Stored records:
===============
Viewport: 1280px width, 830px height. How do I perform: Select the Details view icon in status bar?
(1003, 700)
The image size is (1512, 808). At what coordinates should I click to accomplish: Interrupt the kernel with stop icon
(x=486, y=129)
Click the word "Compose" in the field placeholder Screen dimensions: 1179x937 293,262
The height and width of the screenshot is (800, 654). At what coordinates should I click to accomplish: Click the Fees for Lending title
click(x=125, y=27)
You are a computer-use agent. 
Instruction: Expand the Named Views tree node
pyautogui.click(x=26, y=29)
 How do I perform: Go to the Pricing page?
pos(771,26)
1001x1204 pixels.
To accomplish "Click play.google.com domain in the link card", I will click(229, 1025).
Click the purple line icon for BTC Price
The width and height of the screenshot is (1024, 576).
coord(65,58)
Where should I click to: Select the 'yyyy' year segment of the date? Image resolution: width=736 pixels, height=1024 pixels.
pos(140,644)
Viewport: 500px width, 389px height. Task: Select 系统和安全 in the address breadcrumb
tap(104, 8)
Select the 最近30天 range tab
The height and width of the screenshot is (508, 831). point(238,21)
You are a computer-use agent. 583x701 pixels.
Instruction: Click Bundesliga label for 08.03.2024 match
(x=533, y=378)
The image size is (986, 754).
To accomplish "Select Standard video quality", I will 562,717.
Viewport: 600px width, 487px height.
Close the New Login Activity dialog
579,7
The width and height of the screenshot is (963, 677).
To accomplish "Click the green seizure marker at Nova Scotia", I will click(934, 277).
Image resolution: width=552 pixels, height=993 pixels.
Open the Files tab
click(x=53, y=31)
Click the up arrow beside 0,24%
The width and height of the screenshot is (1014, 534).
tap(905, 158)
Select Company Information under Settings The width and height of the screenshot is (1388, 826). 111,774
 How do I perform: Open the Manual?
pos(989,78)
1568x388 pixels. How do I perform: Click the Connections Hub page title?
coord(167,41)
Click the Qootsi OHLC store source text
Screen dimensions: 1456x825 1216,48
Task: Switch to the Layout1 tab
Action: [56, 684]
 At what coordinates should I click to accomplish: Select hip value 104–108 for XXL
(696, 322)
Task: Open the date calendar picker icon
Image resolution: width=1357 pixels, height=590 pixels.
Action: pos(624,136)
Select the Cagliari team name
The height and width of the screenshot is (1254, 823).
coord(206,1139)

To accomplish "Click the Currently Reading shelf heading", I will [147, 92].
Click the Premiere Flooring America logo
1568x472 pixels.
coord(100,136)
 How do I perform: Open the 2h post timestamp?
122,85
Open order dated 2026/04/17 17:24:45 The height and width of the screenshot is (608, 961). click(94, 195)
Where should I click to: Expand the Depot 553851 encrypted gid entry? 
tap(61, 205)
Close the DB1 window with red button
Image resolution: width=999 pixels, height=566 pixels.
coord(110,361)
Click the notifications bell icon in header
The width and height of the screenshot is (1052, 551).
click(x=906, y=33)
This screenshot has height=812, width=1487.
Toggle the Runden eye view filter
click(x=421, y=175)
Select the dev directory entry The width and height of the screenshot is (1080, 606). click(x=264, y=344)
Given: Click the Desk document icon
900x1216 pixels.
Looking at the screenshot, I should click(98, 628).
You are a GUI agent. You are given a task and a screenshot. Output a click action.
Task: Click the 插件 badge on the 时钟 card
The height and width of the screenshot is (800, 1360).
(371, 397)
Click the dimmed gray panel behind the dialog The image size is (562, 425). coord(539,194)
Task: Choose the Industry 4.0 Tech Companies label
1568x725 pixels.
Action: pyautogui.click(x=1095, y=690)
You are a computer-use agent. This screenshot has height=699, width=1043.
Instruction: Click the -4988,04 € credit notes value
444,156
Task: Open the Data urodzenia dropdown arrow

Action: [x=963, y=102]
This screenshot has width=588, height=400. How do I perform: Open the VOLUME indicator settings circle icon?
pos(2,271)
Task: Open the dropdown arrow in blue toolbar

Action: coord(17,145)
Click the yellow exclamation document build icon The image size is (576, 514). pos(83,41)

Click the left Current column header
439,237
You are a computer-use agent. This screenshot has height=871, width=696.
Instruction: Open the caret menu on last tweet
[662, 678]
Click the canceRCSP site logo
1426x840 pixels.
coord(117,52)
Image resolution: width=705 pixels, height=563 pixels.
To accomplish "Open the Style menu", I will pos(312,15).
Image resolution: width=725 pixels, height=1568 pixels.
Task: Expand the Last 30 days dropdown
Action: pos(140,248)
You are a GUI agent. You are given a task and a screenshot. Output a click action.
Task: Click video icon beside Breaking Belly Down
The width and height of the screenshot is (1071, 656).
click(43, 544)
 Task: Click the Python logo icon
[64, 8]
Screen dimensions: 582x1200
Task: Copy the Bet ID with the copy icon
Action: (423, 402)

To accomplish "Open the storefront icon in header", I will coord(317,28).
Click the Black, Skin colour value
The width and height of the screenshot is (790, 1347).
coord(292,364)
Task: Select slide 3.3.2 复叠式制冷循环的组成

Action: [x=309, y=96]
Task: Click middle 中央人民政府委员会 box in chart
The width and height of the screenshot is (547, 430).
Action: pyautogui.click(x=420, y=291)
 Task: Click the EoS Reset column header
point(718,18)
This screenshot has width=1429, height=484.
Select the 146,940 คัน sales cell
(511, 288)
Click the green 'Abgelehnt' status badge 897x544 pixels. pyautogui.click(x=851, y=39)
===============
Only the lines from the one containing "The width and height of the screenshot is (1071, 656)." through the final line of the data belong in the answer, repeated exactly.

The width and height of the screenshot is (1071, 656).
click(43, 544)
 Task: Click the Python logo icon
[64, 8]
Screen dimensions: 582x1200
Task: Copy the Bet ID with the copy icon
Action: (423, 402)

To accomplish "Open the storefront icon in header", I will coord(317,28).
Click the Black, Skin colour value
The width and height of the screenshot is (790, 1347).
coord(292,364)
Task: Select slide 3.3.2 复叠式制冷循环的组成

Action: [x=309, y=96]
Task: Click middle 中央人民政府委员会 box in chart
The width and height of the screenshot is (547, 430).
Action: pyautogui.click(x=420, y=291)
 Task: Click the EoS Reset column header
point(718,18)
This screenshot has width=1429, height=484.
Select the 146,940 คัน sales cell
(511, 288)
Click the green 'Abgelehnt' status badge 897x544 pixels. pyautogui.click(x=851, y=39)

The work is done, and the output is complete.